Does dual agency mean a lower commission for the seller?

Not automatically. The listing agent retains the full commission in dual agency, which is a financial benefit to the agent, not the seller. Sellers can and should negotiate a reduced commission when agreeing to dual agency — the agent is performing less work (no coordination with a buyer’s agent) and earning more (full commission). A reduction of 1–1.5% is a reasonable negotiation starting point.

What is the difference between dual agency and designated agency?

In designated agency, the brokerage assigns two separate agents — one for the buyer and one for the seller — even though both agents work for the same brokerage. Each agent maintains full fiduciary duty to their respective client. The conflict of interest is reduced compared to single-agent dual agency, but the brokerage still has a financial interest in both sides of the transaction closing.

Conclusion

Dual agency is a legal but inherently conflicted arrangement that limits the quality of representation both buyers and sellers receive.
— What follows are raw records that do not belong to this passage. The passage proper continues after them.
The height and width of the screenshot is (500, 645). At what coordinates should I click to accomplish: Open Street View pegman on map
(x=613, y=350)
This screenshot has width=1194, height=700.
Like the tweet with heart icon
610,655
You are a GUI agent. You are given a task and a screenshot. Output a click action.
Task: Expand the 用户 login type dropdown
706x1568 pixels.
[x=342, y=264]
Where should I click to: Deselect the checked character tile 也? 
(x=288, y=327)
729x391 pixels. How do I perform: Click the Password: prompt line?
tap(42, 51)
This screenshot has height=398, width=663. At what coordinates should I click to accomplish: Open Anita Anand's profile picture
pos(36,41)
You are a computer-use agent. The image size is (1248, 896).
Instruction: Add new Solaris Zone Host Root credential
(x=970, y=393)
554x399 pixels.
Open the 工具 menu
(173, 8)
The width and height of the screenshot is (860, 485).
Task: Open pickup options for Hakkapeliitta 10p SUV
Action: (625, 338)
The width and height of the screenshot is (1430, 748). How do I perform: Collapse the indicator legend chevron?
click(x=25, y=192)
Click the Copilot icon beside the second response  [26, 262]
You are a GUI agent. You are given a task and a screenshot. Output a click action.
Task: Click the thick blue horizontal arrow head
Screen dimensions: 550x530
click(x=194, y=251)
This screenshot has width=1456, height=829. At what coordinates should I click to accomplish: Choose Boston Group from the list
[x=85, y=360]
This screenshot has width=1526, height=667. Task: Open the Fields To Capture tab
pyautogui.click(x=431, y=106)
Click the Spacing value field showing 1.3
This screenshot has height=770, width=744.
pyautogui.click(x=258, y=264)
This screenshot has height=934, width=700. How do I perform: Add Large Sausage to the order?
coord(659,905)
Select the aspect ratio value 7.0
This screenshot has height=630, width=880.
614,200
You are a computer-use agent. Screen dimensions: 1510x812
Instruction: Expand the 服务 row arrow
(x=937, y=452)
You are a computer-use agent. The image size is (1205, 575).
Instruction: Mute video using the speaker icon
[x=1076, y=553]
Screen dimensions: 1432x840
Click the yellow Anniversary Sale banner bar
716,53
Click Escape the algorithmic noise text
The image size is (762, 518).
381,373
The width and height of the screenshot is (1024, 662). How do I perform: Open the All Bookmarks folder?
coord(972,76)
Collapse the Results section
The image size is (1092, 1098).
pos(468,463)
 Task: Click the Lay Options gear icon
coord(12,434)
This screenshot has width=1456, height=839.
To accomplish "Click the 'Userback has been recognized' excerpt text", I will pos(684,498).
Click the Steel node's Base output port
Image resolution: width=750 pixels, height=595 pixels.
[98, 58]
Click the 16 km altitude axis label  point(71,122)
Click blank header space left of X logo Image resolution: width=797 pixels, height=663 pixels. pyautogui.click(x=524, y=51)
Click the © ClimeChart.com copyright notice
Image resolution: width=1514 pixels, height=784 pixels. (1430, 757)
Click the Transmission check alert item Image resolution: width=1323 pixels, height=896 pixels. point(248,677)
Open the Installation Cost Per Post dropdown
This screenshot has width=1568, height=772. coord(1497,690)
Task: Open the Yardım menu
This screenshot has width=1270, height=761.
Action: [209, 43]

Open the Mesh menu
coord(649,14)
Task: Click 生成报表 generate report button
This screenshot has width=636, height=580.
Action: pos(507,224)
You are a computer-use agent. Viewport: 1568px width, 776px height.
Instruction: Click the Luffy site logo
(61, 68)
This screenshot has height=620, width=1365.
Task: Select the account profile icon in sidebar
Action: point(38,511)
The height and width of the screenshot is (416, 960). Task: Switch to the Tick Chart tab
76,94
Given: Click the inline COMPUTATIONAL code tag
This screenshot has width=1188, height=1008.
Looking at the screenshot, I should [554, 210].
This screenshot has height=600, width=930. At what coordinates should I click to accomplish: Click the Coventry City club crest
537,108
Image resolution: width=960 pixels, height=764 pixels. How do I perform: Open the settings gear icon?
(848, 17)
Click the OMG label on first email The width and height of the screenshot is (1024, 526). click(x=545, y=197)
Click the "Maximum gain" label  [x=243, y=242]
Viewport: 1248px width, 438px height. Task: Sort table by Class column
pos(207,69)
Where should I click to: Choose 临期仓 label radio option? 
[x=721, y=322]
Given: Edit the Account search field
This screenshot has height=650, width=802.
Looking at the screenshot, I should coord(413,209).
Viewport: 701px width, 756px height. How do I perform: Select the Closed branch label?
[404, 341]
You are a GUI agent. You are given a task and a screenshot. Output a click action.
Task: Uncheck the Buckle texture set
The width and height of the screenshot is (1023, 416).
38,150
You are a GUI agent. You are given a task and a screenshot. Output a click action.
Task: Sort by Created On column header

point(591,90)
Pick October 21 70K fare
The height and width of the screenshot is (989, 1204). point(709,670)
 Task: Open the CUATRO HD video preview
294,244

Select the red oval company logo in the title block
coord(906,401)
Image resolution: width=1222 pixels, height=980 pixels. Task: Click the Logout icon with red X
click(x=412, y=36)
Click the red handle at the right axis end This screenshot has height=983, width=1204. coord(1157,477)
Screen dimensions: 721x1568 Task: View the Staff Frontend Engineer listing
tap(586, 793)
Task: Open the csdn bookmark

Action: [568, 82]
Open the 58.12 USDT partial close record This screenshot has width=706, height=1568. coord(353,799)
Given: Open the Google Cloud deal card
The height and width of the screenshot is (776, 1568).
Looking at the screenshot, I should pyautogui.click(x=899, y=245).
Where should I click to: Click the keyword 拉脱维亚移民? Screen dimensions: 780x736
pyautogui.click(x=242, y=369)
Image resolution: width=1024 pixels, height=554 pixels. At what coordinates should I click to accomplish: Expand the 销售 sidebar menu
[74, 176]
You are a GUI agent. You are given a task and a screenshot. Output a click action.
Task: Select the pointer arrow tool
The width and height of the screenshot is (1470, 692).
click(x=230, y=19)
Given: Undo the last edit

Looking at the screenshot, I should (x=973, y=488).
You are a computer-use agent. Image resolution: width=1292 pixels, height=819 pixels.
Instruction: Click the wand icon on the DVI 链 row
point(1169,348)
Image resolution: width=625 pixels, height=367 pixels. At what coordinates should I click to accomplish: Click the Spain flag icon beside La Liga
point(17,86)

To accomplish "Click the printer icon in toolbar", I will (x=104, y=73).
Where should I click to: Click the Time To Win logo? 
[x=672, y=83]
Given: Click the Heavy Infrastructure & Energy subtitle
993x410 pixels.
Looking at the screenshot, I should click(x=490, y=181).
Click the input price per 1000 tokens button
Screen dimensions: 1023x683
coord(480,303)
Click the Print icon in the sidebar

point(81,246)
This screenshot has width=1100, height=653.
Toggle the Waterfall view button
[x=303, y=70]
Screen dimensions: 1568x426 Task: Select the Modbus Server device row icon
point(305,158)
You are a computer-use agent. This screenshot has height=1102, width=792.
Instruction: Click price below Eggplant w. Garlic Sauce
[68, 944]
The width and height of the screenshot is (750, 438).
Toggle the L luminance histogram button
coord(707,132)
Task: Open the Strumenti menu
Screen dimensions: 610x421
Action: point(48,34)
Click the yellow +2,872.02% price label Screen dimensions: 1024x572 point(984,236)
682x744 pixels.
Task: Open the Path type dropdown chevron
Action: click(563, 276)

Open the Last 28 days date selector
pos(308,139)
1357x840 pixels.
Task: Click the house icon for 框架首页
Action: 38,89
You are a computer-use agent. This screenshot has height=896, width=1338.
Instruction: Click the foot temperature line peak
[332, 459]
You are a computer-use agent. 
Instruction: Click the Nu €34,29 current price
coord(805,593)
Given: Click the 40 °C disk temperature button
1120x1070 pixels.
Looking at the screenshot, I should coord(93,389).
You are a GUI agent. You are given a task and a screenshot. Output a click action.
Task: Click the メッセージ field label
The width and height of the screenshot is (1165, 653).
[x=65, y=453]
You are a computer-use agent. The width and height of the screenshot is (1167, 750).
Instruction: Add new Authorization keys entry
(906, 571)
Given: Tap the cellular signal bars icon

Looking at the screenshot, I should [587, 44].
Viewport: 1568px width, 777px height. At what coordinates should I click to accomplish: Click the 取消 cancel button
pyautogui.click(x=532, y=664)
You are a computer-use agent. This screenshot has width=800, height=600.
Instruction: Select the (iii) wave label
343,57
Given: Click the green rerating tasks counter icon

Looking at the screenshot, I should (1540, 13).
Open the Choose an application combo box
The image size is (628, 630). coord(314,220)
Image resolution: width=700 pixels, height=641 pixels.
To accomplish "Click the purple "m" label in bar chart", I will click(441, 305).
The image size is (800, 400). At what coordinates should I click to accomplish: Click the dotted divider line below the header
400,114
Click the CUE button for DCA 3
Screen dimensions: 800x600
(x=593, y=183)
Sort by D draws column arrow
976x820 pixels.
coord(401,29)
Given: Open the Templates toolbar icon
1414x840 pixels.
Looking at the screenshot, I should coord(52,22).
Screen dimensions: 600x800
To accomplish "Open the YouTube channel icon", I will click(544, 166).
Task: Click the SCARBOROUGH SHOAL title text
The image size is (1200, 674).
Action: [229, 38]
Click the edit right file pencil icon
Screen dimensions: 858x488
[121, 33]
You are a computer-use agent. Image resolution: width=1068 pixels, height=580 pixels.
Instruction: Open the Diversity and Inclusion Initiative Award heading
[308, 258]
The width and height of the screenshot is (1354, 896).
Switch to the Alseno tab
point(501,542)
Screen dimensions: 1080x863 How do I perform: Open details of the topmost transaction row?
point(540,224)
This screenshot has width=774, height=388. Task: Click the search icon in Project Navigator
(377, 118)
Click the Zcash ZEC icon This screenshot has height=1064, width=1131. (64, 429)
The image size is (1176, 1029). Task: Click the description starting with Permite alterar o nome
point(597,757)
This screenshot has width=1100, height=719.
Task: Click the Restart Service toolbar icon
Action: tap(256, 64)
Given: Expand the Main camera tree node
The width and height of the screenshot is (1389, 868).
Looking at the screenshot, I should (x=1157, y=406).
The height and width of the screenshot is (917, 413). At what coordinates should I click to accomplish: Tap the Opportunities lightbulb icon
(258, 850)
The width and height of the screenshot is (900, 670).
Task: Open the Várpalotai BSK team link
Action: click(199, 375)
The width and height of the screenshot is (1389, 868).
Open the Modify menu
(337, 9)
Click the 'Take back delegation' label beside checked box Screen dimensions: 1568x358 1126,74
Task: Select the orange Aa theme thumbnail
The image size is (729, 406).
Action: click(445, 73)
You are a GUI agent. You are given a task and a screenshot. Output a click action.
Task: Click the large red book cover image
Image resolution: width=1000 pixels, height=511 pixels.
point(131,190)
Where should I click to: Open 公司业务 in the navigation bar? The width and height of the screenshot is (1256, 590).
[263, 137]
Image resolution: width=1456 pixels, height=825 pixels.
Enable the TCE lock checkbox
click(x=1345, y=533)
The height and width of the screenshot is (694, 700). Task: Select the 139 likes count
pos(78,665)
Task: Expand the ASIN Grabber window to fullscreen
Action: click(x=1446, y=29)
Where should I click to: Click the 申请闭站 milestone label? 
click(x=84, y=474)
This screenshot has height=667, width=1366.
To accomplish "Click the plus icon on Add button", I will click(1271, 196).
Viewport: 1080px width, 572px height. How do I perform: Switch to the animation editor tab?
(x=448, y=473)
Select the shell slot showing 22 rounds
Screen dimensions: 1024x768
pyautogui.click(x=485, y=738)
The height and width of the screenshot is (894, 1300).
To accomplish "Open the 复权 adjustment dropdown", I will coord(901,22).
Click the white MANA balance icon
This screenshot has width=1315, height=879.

Where it is permitted, it requires informed written consent — and that consent should only be given after fully understanding what the arrangement means for negotiating power and information access.

The safest approach is independent representation: a buyer’s agent who works exclusively for the buyer and a listing agent who works exclusively for the seller. When dual agency is unavoidable, negotiating a commission reduction and maintaining all communications in writing are the most practical protections available.

References

  • National Association of Realtors (NAR). “Understanding Agency Relationships.” 2025.
  • Consumer Federation of America. “Real Estate Agent Commission and Agency Study.” 2023.
  • Cornell Law School Legal Information Institute. “Dual Agency in Real Estate.” 2024.
  • Consumer Financial Protection Bureau (CFPB). “Buying a Home: Working with Real Estate Agents.” 2025.